Given instruction: Convert the lines of every entry below into a single numbered list, leaving out any blank lines.

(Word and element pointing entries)
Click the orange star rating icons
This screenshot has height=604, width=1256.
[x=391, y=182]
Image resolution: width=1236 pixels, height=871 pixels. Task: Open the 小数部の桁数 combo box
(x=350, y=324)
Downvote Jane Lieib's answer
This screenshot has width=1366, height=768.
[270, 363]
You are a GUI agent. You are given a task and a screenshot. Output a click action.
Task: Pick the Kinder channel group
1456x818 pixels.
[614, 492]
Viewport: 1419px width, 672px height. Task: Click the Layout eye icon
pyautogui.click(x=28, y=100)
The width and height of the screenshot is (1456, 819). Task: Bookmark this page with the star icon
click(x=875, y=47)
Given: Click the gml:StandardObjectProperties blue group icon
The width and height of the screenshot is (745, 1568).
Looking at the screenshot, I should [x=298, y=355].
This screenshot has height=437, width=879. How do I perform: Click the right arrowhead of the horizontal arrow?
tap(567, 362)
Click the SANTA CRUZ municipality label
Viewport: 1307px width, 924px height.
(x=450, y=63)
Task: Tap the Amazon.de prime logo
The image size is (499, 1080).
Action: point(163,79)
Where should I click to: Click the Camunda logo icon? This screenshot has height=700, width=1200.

Result:
1. Click the orange star rating icons
2. This screenshot has height=604, width=1256.
3. [x=391, y=182]
4. Image resolution: width=1236 pixels, height=871 pixels. Task: Open the 小数部の桁数 combo box
5. (x=350, y=324)
6. Downvote Jane Lieib's answer
7. This screenshot has width=1366, height=768.
8. [270, 363]
9. You are a GUI agent. You are given a task and a screenshot. Output a click action.
10. Task: Pick the Kinder channel group
11. 1456x818 pixels.
12. [614, 492]
13. Viewport: 1419px width, 672px height. Task: Click the Layout eye icon
14. pyautogui.click(x=28, y=100)
15. The width and height of the screenshot is (1456, 819). Task: Bookmark this page with the star icon
16. click(x=875, y=47)
17. Given: Click the gml:StandardObjectProperties blue group icon
18. The width and height of the screenshot is (745, 1568).
19. Looking at the screenshot, I should [x=298, y=355].
20. This screenshot has height=437, width=879. How do I perform: Click the right arrowhead of the horizontal arrow?
21. tap(567, 362)
22. Click the SANTA CRUZ municipality label
23. Viewport: 1307px width, 924px height.
24. (x=450, y=63)
25. Task: Tap the Amazon.de prime logo
26. The image size is (499, 1080).
27. Action: point(163,79)
28. Where should I click to: Click the Camunda logo icon? This screenshot has height=700, width=1200.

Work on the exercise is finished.